日期:2014-05-17  浏览次数:20809 次

SQL 求助
有表t:
  time
2012-3-6
2012-3-7
2012-3-8
2012-3-9

有起始时间 2012-3-3, 结束时间 2012-3-11 ,
如何获得在指定的时间段内表t中不存在的日期
结果为:
2012-3-4
2012-3-5
2012-3-10

------解决方案--------------------
应该有比较的源表,包含所有的日期
------解决方案--------------------
造数据做外连接
WITH t AS
(SELECT DATE '2012-3-6' TIME FROM dual
 UNION ALL
 SELECT DATE '2012-3-7' FROM dual
 UNION ALL
 SELECT DATE '2012-3-8' FROM dual
 UNION ALL
 SELECT DATE '2012-3-9' FROM dual), 
t1 AS
(SELECT DATE '2012-03-03' + LEVEL - 1 TIME
 FROM dual
 CONNECT BY LEVEL <= 9)
SELECT t1.time
FROM t, t1
WHERE t.time(+) = t1.time
AND t.time IS NULL
ORDER BY 1;
------解决方案--------------------
实测数据:
SQL code

CREATE TABLE T146
(
    MyTime DATE
);
INSERT INTO T146 VALUES(to_date('2012-03-06', 'YYYY-MM-DD'));
INSERT INTO T146 VALUES(to_date('2012-03-07', 'YYYY-MM-DD'));
INSERT INTO T146 VALUES(to_date('2012-03-08', 'YYYY-MM-DD'));
INSERT INTO T146 VALUES(to_date('2012-03-09', 'YYYY-MM-DD'));

------解决方案--------------------
先构造time开始到结束区间里的日期
然后与现有的日期做minus
SQL code
with tb as
(select '2012-3-6' time from dual union all
select '2012-3-7' from dual union all
select '2012-3-8' from dual union all
select '2012-3-9' from dual)
--查询
(select to_date('2012-3-3', 'yyyy-mm-dd')+rownum from dual 
connect by rownum<(select to_date('2012-3-11', 'yyyy-mm-dd')-to_date('2012-3-3', 'yyyy-mm-dd')from dual))
minus
(select to_date(time,'yyyy-mm-dd')from tb)

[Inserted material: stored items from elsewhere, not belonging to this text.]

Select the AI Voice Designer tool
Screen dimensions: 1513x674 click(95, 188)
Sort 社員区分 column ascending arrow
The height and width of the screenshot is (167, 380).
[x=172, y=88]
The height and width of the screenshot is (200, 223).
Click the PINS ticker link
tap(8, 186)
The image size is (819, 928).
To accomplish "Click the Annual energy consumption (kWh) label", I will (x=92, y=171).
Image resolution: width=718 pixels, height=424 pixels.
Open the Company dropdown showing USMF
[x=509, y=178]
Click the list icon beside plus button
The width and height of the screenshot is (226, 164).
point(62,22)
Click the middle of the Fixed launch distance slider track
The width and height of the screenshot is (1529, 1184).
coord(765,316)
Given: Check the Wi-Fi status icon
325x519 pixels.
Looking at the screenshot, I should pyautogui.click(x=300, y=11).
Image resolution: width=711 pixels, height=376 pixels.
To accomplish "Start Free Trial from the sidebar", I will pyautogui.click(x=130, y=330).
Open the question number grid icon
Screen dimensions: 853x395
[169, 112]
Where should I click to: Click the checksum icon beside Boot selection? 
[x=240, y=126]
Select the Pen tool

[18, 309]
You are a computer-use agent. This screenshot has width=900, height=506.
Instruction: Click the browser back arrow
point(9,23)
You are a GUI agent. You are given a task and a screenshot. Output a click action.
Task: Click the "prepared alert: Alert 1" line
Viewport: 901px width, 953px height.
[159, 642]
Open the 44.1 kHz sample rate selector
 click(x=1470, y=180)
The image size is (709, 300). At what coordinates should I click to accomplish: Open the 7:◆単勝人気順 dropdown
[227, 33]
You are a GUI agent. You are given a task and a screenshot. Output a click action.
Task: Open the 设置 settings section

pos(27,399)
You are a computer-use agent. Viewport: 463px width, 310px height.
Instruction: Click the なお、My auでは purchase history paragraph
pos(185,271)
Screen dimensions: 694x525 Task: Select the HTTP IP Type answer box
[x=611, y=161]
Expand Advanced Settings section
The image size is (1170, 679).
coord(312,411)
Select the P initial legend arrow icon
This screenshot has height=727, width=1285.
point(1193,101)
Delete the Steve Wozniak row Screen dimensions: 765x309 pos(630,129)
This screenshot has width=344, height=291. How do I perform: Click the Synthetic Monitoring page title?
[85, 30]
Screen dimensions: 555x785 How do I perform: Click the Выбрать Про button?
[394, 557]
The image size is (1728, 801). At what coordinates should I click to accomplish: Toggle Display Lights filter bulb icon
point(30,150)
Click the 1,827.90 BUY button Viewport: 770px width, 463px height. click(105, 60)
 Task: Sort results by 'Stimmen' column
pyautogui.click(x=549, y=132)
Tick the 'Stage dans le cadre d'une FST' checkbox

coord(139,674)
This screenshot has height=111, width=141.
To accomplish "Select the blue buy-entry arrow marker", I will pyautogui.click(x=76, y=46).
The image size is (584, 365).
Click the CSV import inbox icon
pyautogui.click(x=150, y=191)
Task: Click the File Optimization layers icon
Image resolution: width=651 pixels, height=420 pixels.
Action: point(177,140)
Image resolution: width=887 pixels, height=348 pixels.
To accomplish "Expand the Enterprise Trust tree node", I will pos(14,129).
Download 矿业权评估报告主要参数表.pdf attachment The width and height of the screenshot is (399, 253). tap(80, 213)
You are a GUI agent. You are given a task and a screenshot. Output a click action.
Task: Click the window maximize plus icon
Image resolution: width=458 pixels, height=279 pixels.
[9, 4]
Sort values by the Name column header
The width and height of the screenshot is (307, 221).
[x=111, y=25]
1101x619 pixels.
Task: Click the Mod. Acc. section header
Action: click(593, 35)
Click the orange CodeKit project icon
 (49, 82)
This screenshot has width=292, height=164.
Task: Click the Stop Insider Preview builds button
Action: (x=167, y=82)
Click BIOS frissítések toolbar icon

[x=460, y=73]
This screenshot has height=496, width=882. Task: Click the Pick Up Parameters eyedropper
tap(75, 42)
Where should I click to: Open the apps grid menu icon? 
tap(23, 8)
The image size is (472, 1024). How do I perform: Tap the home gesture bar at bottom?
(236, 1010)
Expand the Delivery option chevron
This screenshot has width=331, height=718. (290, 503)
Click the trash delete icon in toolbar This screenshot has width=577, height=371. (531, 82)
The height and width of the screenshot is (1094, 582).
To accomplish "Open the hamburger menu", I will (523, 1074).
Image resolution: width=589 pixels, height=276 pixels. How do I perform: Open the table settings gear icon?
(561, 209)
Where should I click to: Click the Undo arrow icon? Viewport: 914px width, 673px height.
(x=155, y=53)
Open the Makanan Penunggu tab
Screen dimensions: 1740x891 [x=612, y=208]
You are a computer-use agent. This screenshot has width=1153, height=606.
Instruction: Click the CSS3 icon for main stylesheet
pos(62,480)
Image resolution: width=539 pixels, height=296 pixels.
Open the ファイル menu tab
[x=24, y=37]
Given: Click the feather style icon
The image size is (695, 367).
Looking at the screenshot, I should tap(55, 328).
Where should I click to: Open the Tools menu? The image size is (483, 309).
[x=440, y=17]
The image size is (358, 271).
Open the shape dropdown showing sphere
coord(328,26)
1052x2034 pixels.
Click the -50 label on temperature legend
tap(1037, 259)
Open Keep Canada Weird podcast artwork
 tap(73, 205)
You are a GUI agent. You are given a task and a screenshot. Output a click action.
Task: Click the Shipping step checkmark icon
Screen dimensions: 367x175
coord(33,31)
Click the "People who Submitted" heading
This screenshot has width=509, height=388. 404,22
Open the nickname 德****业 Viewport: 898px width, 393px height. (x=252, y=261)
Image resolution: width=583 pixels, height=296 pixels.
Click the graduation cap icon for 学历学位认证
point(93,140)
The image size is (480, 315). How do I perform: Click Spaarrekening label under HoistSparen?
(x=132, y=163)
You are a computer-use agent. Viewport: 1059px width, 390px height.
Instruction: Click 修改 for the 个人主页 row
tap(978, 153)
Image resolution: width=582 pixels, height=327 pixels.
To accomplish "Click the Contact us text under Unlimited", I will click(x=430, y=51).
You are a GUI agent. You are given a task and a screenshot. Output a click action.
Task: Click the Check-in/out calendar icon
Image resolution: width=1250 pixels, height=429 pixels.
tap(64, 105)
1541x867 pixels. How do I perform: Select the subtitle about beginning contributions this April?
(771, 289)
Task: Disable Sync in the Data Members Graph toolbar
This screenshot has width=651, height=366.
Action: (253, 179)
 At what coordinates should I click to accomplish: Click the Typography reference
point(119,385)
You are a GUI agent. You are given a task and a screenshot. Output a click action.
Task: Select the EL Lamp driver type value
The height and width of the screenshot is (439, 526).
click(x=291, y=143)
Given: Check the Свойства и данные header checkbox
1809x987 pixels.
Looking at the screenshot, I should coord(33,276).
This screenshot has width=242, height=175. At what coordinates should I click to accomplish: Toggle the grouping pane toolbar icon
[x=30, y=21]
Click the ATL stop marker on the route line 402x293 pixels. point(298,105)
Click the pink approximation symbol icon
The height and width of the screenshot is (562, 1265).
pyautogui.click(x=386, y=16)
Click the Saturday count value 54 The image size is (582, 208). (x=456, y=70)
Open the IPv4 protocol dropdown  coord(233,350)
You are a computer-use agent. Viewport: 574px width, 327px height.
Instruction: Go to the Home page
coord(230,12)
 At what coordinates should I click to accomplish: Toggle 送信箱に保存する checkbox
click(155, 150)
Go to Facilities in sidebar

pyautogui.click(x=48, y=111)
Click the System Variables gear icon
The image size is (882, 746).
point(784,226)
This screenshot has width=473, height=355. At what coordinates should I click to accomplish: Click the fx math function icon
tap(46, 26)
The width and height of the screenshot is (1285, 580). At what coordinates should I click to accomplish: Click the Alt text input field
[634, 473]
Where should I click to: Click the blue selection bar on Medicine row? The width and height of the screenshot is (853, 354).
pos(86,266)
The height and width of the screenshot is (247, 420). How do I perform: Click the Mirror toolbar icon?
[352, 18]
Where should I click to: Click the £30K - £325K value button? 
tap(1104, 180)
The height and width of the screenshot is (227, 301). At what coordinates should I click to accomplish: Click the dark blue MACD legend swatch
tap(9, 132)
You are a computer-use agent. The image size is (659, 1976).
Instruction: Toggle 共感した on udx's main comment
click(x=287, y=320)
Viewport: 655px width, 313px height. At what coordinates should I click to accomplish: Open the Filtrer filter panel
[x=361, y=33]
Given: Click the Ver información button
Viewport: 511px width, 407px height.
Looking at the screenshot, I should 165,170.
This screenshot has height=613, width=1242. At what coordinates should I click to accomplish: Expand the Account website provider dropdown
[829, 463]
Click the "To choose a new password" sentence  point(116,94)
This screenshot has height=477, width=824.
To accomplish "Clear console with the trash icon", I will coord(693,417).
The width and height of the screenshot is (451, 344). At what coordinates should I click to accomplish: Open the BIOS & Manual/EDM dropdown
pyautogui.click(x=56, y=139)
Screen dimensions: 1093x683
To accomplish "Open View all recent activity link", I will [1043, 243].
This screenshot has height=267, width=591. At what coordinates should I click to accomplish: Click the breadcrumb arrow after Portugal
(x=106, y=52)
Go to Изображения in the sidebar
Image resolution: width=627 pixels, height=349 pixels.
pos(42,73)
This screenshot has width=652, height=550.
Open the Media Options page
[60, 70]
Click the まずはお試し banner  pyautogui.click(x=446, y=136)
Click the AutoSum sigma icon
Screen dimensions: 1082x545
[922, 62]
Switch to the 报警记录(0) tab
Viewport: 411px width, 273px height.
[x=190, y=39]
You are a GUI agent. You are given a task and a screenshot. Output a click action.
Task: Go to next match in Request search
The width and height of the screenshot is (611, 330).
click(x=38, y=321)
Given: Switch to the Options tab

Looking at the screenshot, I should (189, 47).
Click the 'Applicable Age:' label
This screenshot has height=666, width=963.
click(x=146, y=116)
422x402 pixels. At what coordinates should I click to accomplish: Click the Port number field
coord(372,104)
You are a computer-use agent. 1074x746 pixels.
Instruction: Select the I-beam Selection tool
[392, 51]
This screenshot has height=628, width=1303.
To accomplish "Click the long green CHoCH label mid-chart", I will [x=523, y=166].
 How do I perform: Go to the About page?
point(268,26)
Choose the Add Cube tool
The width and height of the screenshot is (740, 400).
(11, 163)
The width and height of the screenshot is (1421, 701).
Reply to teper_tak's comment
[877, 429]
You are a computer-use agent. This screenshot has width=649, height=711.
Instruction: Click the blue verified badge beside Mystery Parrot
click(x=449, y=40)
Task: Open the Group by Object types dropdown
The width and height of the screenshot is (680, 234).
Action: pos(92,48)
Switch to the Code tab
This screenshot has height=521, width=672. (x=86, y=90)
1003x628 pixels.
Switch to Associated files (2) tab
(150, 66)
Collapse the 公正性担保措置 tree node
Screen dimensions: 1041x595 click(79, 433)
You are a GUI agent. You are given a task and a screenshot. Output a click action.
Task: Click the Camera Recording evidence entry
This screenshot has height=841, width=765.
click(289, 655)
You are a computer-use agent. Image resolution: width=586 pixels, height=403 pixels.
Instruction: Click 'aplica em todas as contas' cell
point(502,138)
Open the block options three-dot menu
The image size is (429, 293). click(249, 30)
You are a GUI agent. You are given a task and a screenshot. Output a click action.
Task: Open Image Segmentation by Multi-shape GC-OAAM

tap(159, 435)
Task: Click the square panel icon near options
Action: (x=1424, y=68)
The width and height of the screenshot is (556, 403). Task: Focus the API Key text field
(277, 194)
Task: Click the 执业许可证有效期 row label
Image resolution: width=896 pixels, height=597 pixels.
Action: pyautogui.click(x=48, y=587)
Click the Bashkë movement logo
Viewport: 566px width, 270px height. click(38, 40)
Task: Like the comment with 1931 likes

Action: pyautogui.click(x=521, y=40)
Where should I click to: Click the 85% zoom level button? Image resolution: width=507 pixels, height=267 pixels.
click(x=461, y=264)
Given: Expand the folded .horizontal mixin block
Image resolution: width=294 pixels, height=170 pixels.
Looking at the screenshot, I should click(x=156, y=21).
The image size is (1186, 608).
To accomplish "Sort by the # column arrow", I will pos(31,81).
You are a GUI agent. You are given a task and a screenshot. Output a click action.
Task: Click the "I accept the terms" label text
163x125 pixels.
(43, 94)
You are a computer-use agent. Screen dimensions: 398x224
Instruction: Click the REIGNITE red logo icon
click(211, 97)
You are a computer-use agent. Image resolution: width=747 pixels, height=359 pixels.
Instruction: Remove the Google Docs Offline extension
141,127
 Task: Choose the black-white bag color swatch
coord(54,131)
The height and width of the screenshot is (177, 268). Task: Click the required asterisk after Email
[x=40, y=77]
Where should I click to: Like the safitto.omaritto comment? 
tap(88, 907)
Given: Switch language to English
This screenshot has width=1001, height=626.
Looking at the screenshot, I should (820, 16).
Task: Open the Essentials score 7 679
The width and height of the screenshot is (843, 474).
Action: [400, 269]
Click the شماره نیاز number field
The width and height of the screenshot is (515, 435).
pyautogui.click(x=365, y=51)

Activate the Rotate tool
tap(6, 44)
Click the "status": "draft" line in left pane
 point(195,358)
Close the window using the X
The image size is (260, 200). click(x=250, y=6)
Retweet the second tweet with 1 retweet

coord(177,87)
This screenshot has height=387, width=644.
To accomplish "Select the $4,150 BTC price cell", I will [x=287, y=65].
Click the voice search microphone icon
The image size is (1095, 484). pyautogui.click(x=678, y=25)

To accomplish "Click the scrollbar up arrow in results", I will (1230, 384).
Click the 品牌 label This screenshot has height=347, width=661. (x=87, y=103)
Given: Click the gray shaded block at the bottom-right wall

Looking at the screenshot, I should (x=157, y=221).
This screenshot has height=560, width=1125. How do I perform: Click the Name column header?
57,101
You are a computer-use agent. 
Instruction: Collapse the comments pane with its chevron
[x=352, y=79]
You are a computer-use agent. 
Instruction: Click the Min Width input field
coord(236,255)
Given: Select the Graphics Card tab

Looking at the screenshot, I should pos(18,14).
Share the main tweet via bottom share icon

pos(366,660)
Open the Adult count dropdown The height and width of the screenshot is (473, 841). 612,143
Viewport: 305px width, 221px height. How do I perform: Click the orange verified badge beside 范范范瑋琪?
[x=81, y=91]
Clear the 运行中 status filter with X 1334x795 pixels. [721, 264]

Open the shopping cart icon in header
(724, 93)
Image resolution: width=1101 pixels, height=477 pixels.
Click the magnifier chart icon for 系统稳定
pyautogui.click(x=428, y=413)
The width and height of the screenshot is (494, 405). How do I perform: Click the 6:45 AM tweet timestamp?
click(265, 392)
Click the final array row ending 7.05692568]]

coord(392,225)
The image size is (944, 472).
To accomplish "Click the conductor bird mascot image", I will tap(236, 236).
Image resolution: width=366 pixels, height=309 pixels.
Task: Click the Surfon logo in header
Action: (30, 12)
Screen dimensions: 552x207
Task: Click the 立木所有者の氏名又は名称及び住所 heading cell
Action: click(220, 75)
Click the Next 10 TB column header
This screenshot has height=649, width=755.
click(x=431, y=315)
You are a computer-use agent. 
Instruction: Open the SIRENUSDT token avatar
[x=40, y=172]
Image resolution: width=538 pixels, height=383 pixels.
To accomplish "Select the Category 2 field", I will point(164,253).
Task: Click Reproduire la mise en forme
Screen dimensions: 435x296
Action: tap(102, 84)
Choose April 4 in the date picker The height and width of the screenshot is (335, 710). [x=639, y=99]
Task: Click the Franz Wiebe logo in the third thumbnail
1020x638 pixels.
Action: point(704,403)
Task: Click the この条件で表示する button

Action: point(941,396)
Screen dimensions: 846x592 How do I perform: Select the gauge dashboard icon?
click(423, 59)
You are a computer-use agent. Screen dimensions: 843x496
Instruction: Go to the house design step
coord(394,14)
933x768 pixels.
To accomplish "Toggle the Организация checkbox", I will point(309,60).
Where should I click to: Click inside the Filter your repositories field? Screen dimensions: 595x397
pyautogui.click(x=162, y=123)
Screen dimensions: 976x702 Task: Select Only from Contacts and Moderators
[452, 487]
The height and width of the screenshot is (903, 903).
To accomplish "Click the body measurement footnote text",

------解决方案--------------------
少量数据 应该没什么效率问题了
SQL code

CREATE TABLE tb1
(
    t_date DATE
);
INSERT INTO tb1 VALUES(to_date('2012-03-06', 'YYYY-MM-DD'));
INSERT INTO tb1 VALUES(to_date('2012-03-07', 'YYYY-MM-DD'));
INSERT INTO tb1 VALUES(to_date('2012-03-08', 'YYYY-MM-DD'));
INSERT INTO tb1 VALUES(to_date('2012-03-09', 'YYYY-MM-DD'));

select sdate from 
(select date'2012-03-03'+rownum as sdate from dual
        connect by rownum < date'2012-03-11'-date'2012-03-03')
where sdate not in 
(select t_date from tb1)

          sdate 
------------------------
1    2012/3/4
2    2012/3/5
3    2012/3/10